2 . The formulation of claim 1 , wherein the pH of the formulation is from about 4.8 to about 5.3.
3 . The formulation of claim 1 or 2 , wherein the pH of the formulation is about 5.2.
4 . The formulation of any one of claims 1 - 3 , wherein the saccharide is a monosaccharide or a disaccharide.
5 . The formulation of any one of claims 1 - 4 , wherein the saccharide is glucose, galactose, fructose, xylose, sucrose, lactose, maltose, trehalose, sorbitol, mannitol, or xylitol.
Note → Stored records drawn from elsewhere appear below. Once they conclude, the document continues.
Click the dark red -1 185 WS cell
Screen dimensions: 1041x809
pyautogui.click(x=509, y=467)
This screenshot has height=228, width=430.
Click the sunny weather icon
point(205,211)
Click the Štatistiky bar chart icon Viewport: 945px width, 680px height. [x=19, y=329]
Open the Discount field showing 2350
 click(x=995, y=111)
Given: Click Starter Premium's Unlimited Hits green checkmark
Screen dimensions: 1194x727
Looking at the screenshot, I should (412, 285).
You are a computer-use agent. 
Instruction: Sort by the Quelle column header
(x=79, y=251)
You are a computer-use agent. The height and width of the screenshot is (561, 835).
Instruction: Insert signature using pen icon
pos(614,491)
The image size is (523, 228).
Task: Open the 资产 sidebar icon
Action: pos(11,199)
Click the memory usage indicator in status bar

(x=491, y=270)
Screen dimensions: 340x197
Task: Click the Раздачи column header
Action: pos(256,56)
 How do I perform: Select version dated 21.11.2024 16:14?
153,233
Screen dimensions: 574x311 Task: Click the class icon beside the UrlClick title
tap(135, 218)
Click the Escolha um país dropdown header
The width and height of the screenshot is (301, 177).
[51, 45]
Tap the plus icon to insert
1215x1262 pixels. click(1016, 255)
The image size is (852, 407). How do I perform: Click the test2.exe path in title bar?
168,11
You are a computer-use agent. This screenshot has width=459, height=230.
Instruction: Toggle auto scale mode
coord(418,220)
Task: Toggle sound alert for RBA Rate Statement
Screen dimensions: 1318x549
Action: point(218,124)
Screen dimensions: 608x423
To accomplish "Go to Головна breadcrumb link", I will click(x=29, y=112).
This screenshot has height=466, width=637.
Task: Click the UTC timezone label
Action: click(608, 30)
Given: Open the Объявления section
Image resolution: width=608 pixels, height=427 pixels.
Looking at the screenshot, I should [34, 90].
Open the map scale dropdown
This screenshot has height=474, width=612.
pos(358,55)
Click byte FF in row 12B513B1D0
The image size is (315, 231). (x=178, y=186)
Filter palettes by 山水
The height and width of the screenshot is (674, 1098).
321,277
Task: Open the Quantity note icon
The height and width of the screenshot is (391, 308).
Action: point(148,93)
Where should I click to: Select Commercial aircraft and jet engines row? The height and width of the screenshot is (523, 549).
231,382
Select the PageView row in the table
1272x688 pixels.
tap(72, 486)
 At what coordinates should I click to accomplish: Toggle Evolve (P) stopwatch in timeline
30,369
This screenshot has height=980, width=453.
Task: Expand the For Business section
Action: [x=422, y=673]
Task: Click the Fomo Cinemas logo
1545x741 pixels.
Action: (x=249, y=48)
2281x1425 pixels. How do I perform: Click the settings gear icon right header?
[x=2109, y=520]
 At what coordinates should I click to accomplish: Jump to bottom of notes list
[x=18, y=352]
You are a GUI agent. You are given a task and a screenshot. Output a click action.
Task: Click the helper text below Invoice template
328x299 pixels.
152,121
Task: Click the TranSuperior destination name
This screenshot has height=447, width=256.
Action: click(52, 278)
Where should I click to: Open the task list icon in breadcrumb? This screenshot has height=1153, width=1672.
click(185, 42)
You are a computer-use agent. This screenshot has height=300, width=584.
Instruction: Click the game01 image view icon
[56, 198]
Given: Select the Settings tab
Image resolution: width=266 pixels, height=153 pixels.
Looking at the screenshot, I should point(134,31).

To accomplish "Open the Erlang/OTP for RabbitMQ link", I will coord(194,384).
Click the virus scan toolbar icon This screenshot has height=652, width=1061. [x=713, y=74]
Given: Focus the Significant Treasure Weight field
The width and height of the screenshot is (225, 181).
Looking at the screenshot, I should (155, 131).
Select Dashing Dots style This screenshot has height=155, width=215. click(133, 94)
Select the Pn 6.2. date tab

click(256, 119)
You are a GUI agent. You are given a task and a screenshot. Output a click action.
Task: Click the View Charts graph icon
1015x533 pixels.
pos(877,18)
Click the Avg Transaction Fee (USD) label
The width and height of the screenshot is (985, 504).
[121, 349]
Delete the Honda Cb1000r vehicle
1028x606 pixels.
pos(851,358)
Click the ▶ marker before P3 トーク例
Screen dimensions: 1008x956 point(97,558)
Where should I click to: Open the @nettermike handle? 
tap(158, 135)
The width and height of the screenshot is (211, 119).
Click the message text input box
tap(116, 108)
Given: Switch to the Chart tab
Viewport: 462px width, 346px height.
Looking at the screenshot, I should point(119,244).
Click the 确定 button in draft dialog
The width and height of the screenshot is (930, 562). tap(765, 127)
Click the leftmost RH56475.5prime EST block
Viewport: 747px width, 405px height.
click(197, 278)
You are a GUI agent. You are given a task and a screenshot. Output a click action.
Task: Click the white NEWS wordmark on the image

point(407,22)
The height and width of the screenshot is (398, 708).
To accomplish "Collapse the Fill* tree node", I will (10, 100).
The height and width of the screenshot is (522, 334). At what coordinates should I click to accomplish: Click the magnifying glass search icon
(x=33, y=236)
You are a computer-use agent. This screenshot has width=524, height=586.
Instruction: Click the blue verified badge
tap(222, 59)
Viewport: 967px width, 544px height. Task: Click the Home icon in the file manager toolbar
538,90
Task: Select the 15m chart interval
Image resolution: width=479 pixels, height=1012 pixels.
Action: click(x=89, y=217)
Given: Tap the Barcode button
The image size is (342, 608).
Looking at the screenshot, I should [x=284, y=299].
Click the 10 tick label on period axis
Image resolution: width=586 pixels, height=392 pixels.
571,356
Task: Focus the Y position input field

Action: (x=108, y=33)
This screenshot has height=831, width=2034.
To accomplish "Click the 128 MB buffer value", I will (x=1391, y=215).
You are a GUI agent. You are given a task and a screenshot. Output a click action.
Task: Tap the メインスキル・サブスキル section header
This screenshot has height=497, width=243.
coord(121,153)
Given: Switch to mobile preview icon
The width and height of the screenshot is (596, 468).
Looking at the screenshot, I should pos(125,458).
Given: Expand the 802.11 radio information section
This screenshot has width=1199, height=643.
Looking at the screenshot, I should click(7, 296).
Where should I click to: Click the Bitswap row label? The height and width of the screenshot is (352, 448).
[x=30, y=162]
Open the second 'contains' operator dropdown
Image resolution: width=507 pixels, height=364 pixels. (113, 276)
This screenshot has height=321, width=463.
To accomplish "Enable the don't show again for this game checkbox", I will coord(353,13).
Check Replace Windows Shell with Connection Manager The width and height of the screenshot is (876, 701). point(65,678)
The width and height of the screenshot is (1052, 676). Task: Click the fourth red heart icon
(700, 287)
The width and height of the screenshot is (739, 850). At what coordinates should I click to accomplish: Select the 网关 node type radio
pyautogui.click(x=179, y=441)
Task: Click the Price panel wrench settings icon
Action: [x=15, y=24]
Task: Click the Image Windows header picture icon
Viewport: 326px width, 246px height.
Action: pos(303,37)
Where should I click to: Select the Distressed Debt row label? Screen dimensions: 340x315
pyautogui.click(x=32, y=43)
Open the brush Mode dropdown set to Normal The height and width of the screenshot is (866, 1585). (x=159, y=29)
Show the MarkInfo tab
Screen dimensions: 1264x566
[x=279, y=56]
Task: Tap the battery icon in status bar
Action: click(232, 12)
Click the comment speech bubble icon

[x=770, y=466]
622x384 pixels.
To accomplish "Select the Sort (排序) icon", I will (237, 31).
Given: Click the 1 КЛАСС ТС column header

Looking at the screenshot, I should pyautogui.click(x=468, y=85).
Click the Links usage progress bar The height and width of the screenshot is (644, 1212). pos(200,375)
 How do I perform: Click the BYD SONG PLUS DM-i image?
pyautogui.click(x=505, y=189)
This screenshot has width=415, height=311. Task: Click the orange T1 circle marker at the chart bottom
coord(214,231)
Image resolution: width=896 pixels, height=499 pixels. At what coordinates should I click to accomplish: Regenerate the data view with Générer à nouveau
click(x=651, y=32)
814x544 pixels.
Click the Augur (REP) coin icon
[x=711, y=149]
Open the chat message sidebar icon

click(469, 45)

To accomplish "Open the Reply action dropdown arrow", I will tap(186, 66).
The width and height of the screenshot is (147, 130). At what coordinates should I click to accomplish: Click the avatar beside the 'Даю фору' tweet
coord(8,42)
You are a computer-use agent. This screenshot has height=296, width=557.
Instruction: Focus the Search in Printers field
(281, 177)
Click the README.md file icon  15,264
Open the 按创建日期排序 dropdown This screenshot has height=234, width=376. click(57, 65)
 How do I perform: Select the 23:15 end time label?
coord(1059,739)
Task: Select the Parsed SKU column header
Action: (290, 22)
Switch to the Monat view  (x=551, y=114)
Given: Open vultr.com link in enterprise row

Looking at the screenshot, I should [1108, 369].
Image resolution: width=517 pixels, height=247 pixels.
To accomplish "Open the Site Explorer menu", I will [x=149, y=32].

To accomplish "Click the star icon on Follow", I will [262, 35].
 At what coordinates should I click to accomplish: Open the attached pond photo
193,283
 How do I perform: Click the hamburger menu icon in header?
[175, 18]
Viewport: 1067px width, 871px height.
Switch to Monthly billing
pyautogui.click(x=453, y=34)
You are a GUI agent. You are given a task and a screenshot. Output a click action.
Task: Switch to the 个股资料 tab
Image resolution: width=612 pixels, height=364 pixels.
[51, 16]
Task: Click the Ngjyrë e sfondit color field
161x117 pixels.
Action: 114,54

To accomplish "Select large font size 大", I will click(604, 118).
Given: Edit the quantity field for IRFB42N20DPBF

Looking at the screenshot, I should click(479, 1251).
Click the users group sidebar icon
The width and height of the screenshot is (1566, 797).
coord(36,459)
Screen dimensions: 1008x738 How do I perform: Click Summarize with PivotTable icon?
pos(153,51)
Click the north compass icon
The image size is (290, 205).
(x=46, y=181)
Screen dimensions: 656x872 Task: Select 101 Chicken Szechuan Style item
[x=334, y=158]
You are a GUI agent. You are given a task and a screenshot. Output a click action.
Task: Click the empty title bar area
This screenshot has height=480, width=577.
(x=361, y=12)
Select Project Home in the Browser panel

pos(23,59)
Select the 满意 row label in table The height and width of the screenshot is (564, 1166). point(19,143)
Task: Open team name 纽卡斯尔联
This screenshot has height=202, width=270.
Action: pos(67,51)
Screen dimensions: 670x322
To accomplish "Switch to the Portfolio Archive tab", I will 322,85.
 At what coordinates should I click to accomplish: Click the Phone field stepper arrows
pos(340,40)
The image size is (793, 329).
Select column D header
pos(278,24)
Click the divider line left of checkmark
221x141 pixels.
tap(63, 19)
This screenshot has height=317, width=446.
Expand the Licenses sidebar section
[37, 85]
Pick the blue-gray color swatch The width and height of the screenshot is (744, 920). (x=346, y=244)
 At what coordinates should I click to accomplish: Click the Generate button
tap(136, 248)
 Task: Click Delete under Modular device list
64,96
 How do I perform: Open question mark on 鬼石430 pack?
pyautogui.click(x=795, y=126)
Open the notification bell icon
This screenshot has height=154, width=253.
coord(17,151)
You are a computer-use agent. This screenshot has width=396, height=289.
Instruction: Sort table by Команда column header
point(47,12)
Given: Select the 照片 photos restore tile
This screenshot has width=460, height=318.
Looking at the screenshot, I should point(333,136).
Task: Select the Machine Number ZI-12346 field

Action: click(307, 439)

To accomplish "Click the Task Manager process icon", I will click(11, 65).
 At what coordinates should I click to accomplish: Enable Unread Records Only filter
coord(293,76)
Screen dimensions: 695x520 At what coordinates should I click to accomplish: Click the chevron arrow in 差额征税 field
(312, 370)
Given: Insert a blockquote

6 . The formulation of any one of claims 1 - 5 , wherein the surfactant is a nonionic surfactant.
7 . The formulation of any one of claims 1 - 6 , wherein the surfactant is polysorbate 20, polysorbate 40, polysorbate 60, polysorbate 80, poloxamer 188, poloxamer 407, or triton x-100.
8 . The formulation of claim 7 , wherein the surfactant is polysorbate 20, polysorbate 40, polysorbate 60, or polysorbate 80.
9 . The formulation of claim 7 , wherein the surfactant is poloxamer 188 or poloxamer 407.
10 . The formulation of any one of claims 1 - 9 , wherein the buffer is an acetate buffer, a glutamate buffer, a citrate buffer, a lactic buffer, a succinate buffer, a tartrate buffer, a fumarate buffer, a maleate buffer, a histidine buffer, or a phosphate buffer.
11 . The formulation of any one of claims 1 - 10 , wherein the formulation comprises the bispecific antibody construct at a concentration of from about 0.1 mg/ml to about 20 mg/ml.
12 . The formulation of any one of claims 1 - 12 , wherein the bispecific antibody construct comprises a first binding domain that binds to a target cell surface antigen and a second binding domain that binds to human CD3 on the surface of a T cell.
13 . The formulation of claim 12 , further comprising a third domain comprising, in an amino to carboxyl order, hinge-CH2 domain-CH3 domain-linker-hinge-CH2 domain-CH3 domain.
14 . The formulation of claim 13 , wherein each of the first and second binding domains comprise a VH region and a VL region.
15 . The formulation of claim 13 or claim 14 , wherein the bispecific antibody construct is a single chain antibody construct.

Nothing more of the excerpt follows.